Exercise details:
Every line below between the one holding "Task: Choose the 1M time range" and the one holding "The image size is (782, 1043).", inclusive, should be copied exactly, and no other line.

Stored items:
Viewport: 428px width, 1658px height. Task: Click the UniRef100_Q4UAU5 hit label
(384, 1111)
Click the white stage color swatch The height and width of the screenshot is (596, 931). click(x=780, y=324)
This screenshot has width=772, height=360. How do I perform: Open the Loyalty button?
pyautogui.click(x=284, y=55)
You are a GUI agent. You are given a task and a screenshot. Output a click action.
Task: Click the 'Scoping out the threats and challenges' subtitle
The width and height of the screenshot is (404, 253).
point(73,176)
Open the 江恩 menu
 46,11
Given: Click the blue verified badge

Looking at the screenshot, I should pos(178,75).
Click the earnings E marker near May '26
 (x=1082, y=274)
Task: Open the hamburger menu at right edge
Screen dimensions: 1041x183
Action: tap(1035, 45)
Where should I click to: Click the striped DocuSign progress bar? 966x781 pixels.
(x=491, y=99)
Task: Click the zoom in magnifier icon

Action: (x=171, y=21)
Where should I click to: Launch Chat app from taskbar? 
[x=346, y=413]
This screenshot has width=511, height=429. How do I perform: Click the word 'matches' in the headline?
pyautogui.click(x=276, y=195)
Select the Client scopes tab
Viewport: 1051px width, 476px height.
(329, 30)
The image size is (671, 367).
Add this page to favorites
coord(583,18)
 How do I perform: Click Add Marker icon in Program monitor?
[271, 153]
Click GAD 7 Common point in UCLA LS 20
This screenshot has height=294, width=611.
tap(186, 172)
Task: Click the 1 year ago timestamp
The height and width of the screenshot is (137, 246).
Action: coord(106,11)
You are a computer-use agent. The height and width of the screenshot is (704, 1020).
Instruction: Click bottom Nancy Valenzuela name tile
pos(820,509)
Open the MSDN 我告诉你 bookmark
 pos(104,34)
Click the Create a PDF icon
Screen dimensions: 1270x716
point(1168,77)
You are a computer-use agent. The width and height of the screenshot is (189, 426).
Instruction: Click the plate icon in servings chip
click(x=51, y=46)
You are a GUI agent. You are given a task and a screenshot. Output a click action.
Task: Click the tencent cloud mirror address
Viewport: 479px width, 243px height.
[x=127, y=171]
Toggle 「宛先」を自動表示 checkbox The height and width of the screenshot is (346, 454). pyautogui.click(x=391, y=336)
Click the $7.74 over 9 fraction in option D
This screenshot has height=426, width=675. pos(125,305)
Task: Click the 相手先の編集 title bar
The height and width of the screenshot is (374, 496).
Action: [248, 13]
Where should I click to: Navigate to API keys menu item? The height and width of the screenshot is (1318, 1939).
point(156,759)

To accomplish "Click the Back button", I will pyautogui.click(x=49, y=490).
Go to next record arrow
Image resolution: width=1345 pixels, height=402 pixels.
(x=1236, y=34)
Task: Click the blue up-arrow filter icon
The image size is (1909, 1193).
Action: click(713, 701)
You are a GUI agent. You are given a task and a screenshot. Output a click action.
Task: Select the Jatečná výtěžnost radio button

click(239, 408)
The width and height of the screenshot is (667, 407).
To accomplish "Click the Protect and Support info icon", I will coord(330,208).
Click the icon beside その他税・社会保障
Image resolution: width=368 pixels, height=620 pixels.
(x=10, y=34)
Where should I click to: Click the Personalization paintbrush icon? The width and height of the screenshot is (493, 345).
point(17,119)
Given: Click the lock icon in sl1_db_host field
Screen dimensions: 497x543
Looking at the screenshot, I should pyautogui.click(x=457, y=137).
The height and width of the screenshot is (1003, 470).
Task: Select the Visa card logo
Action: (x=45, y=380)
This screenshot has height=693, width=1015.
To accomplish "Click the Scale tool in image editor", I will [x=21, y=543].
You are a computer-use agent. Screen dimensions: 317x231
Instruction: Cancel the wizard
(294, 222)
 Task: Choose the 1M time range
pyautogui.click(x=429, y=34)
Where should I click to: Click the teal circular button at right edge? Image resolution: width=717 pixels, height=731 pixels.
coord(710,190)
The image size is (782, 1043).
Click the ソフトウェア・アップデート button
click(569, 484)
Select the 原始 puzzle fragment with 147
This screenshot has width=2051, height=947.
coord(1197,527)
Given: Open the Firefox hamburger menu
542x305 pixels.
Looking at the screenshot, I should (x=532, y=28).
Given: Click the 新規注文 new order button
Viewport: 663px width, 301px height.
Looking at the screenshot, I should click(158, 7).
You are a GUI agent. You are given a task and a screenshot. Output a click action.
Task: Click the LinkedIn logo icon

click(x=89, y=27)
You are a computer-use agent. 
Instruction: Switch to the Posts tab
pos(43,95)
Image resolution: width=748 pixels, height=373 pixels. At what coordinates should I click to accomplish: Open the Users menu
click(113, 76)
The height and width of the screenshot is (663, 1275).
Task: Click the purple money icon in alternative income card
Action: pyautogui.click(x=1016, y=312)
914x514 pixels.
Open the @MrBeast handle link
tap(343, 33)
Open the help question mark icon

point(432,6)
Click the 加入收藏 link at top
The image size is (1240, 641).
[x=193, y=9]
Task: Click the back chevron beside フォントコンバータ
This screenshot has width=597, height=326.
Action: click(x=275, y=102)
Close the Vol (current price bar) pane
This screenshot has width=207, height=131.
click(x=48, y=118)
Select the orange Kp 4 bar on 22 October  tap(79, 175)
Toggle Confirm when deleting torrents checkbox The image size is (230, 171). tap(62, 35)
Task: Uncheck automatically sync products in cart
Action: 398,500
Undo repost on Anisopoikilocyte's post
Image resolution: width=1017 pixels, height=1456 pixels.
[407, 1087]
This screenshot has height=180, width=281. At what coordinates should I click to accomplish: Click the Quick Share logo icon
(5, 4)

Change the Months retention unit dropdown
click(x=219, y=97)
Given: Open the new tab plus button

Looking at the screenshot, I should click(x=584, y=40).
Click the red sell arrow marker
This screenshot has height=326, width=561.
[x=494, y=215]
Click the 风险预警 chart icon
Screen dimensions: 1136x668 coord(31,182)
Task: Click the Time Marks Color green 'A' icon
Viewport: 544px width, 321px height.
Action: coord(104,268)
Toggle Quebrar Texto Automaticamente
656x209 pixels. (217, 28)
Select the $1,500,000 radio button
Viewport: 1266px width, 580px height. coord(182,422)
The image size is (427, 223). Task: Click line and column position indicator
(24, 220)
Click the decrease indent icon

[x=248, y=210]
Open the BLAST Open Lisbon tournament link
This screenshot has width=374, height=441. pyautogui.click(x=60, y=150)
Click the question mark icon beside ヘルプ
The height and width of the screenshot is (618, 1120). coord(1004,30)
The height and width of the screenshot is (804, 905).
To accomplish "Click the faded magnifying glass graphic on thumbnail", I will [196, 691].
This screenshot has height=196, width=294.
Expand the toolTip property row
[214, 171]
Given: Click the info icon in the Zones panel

Response:
 Task: Choose the 1M time range
pyautogui.click(x=429, y=34)
Where should I click to: Click the teal circular button at right edge? Image resolution: width=717 pixels, height=731 pixels.
coord(710,190)
The image size is (782, 1043).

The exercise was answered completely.